Spiegel, May, Stern Co. v. Mitchell

Edgcomb, J.:

The complaint alleges that the plaintiff is a foreign corporation, organized and existing under and by virtue of the laws of the State of Illinois, and that its principal place of business is in Chicago, and that it sold and delivered to the defendant certain goods, wares and merchandise of the value of $91.80, no part of which has been paid except the sum of $19.80.

Defendant insists that the complaint fails to state facts sufficient to constitute a cause of action because of the absence of an allegation that the plaintiff has procured the certificate of authority to do business in this State required by section 110 of the Stock Corporation Law of 1923 (as amd. by Laws ofY924, chap. 441).*

The Legislature has seen fit to require a foreign stock corporation, other than a moneyed corporation, to comply with certain conditions before it can lawfully do business in this State. As a penalty for the disobedience of such provision the corporation is forbidden the right to maintain an action in any of the courts of this State upon any contract made by it within the State. The certificate authorized by section 15 of the General Corporation Law† is conclusive evidence that the corporation has complied with the mandates of the statute, and must be procured before the making of the contract, or else the doors of the courts of this State are closed to the corporation.

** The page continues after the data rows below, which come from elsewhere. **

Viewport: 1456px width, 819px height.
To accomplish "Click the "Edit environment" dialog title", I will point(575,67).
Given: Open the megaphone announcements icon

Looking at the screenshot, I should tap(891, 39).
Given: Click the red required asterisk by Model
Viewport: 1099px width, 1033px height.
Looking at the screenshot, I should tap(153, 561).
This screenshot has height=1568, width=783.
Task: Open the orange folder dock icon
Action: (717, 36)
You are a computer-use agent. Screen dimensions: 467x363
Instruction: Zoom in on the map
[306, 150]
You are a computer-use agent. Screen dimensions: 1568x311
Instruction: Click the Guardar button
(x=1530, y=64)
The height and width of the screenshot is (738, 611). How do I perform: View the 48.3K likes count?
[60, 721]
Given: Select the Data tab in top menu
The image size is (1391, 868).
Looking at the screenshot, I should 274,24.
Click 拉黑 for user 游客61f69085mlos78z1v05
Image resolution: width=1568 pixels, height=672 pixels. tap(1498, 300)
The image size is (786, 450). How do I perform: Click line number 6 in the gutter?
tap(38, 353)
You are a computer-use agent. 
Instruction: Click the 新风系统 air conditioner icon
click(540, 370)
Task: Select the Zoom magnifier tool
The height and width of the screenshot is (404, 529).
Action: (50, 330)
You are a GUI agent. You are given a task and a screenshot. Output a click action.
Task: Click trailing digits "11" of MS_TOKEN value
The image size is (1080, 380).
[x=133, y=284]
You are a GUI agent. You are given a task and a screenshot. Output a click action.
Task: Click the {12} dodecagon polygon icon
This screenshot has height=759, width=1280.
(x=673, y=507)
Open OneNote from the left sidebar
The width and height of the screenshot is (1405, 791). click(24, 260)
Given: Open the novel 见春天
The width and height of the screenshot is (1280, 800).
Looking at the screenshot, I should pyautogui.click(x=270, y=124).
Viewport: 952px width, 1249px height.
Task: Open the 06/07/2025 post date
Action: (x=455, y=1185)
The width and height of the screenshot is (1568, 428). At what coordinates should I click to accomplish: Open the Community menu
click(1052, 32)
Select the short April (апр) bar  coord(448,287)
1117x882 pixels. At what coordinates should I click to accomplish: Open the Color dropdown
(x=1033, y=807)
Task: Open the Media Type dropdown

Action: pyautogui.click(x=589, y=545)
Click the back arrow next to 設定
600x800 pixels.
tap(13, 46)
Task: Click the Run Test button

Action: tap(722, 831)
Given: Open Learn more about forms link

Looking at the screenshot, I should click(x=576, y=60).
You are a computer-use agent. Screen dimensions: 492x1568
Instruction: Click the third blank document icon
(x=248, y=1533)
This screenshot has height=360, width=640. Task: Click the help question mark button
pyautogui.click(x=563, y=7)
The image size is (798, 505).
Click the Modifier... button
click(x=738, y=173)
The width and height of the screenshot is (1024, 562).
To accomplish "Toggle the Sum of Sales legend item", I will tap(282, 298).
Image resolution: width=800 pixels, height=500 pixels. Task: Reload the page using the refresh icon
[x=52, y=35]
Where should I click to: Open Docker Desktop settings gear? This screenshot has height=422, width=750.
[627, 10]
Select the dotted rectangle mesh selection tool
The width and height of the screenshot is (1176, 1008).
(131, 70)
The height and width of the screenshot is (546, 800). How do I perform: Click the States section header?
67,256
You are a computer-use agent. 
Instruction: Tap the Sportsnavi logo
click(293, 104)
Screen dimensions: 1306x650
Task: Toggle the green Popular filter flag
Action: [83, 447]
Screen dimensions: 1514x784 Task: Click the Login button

It is well settled that, where a complaint shows upon its face that the action is brought by a foreign stock corporation doing business in this State, other than a moneyed corporation, to recover upon any contract made by it within the State, in order to state a good cause of action the pleading must allege that the plaintiff has complied with the provisions of section 15 of the General Corporation Law, and that if the pleading fails so to do, it may be dismissed for failure to state a cause of action. (Wood & Selick v. Ball, 190 N. Y. 217; Welsbach Co. v. Norwich Gas & El. Co., 96 App. Div. 52; affd., 180 N. Y. 533.)

It is equally well settled that if it does not appear from the complaint itself that the plaintiff is a foreign stock corporation, or that it was doing business in this State, or that the contract in question was made here, the pleading cannot be dismissed on *606motion because of a failure to allege the procurement of the required certificate. That defense to be available must be raised by answer. (Angldile Computing Scale Co. v. Gladstone, 164 App. Div. 370; Union Trust Co. v. Sickels, 125 id. 105; Am. Can Co. v. Grassi Contracting Co., Inc., 102 Misc. 230.)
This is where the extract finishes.